I was staying at an airbnb in the Whitaker neighborhood and started to walk back to it when out of an apartment on Van Buren I suddenly heard Richard Wright's keyboard prelude to Pink Floyd's "Shine On You Crazy Diamond" floating out of a second story window, playing loud enough that I could hear every note from across the street.
Instantly, the sound of that song transfixed me.
I steadied myself against a fence and bowed my head.
Time disappeared. So did space. Over the course of the song I was seated at Atlas Brewing in DC's Ivy City neighborhood drinking a flight of beers when "Shine On You Crazy Diamond" came on. Richard Wright's prelude turned that tasting room into a sacred place - it felt like church. On this
golden evening, I began to long for companionship. I was having a wish you were here moment, wishing Debbie and I were sharing this moment and I longed to be with the Troxstar and my friends at Billy Mac's and as David Gilmore's mournful guitar slipped into the mix, I longed to be back teaching World Lit, reading and discussing Rumi, and listening to Coleman Barks talk with Bill Moyers about the soul's many longings.

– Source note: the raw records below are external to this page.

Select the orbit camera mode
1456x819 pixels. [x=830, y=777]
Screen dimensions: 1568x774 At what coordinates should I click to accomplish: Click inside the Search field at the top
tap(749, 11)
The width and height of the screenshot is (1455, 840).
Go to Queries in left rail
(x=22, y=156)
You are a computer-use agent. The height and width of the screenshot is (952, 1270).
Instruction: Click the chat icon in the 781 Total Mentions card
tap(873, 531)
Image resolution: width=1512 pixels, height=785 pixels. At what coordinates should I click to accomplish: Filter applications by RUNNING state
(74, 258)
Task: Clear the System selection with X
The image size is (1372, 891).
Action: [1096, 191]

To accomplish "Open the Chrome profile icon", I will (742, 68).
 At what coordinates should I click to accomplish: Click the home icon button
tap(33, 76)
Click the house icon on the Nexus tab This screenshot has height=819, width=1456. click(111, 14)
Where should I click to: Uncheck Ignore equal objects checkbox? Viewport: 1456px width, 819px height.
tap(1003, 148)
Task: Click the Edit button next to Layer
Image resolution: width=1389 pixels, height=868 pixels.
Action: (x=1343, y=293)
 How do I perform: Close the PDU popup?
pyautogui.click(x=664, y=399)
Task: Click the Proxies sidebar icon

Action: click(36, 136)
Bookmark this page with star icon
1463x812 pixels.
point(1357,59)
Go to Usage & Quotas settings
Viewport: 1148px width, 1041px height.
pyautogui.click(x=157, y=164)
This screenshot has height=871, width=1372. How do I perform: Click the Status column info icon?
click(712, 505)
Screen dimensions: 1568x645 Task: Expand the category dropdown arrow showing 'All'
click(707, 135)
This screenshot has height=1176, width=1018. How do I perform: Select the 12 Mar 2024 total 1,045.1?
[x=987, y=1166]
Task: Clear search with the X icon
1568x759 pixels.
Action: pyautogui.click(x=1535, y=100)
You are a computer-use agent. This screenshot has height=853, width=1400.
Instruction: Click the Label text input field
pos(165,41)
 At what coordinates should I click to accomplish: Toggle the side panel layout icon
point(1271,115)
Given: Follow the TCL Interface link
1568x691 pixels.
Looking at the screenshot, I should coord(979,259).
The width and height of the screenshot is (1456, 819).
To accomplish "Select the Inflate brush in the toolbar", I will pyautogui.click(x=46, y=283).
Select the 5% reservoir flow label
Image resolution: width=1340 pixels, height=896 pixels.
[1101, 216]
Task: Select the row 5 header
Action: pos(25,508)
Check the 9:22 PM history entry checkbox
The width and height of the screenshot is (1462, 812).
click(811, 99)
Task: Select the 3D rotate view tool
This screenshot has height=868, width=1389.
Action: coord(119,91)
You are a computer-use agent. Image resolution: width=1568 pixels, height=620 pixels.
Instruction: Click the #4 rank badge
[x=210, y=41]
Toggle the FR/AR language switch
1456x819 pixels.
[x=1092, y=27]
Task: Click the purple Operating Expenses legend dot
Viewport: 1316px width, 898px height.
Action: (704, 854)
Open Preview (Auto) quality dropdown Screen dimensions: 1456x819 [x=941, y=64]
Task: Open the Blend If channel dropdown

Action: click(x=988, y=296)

I could go on, but I'll close my rambling.
I hope you'll read the following poem. I hope you'll find it accessible and see how the world of everyday tasks like sweeping and looking for candles exists side by side, in the same moment, with hearing music that takes one out of this world, makes one feel whole.
Here's the poem:
Listening to Bach's B Minor Mass in the kitchen
Finally, I'm done the phone calls and everything else
and when I switch on the radio if feels like lying in salt water --
all I need to do is breathe. Bach will keep me afloat.
I'm mixing yeast into flour, making rolls for my daughter's
birthday breakfast in the morning, kneading and kneading
the dough then setting it to rise; arranging in the glass
the last of the tiny pink roses with a sprig of green,
finding the blue candles and ironing the tablecloth,
the one my granny embroidered, sweeping the floor,
thinking about the hot August night of the birth,
and about the people we met on Westray last week,
and the presents I still need to wrap, and Bach himself
who is like a mountain covered in wildflowers,
and the singers in Albert Hall who, the conductor says,
get close to godliness through this performance,
and I'm wondering, as all those voices fill my kitchen
with the Mass, if this is what he means: the sense
of time and place dissolving, so what divides us
from the past and elsewhere, and from each other,
falls away, and everything's connected and we are all
drops of water in this enormous breaking wave.